Downing Street’s view of a fresh impetus to the negotiation was not echoed by Barnier in a statement issued at the end of the eighth week of negotiations. He said Brussels had offered to accommodate British red-lines in the negotiation, including a major windfall for British fishing boats and the acceptance that the UK would not follow EU law, but Frost had “not engaged in a reciprocal way on fundamental EU principles and interests”.

One senior EU source said the week’s talks had been “better than you might expect” but that Brussels was simply focused on carrying on the negotiations until it was clear there was no chance of a deal. “We don’t want to get caught out – there isn’t time to waste so this is two sets of civil servants doing their jobs,” said a senior EU diplomat.

British sources close to the negotiations said they did not recognise Barnier’s account of the latest talks. “We’ve been engaged in talks pretty consistently for many months now,” one UK source said. “The problem is the EU seems to define engagement as accepting large elements of their position. Rather than being engaged in discussions and that’s one of the problems that we’ll need to overcome.”

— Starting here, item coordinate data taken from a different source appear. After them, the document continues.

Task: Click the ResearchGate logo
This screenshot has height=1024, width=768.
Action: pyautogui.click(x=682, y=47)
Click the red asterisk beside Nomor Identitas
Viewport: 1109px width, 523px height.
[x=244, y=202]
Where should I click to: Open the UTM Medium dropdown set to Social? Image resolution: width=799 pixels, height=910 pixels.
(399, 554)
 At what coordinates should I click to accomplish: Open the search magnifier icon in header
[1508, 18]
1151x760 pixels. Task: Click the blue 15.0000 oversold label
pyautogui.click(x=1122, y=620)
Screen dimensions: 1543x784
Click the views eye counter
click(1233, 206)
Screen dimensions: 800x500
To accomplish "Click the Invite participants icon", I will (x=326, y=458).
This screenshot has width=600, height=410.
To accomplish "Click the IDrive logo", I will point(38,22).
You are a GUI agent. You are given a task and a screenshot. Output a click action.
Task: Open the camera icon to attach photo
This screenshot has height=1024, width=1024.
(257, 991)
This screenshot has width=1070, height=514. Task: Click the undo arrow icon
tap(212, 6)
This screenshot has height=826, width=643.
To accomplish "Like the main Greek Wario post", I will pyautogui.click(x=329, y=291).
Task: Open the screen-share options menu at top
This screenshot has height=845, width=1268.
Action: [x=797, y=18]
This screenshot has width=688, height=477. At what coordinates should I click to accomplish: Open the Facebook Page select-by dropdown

The government on Wednesday published a thin document on its plans for subsidy control in which it pledged not to return to the bailouts for failing companies that were seen in the 1970s. The UK said it would consult over how to control subsidies in the “coming months”.

Barnier said the proposal did not offer the assurance the EU needed and fell “significantly short of the commitments made in the political declaration”, in reference to the paper agreed by Johnson and EU leaders last year about the outline of a deal.

A UK source said: “We believe statements that we put out on Wednesday constitute a very clear statement of the direction, about domestic policy and how [it] interacts with these negotiations while still giving room to have a constructive discussion on the subject. And we’re sorry that it wasn’t taken in that spirit.”

Howard said it was “a very sad day last week” when the Northern Ireland secretary, Brandon Lewis, admitted that amending the UK’s Brexit deal would break international law.

“I never thought it was a thing I’d hear a British minister, far less a Conservative minister, say, which is that the government was going to invite parliament to act in breach of international law,” Howard told Sky News. “We have a reputation for probity, for upholding the rule of law, and it’s a reputation that is very precious and ought to be safeguarded, and I am afraid it was severely damaged by what was said on Tuesday and by the bill which is currently before parliament.”

Momentum gathered pace on Friday as Neill’s initiative, which is being backed by the former ministers Damian Green Oliver Heald, was also signed by Simon Hoare, the chair of the Northern Ireland affairs select committee.

Hoare tweeted that US figures “had a point” in warning that potential destabilisation of the Good Friday agreement could result both in a no-deal Brexit and no trade deal with the US.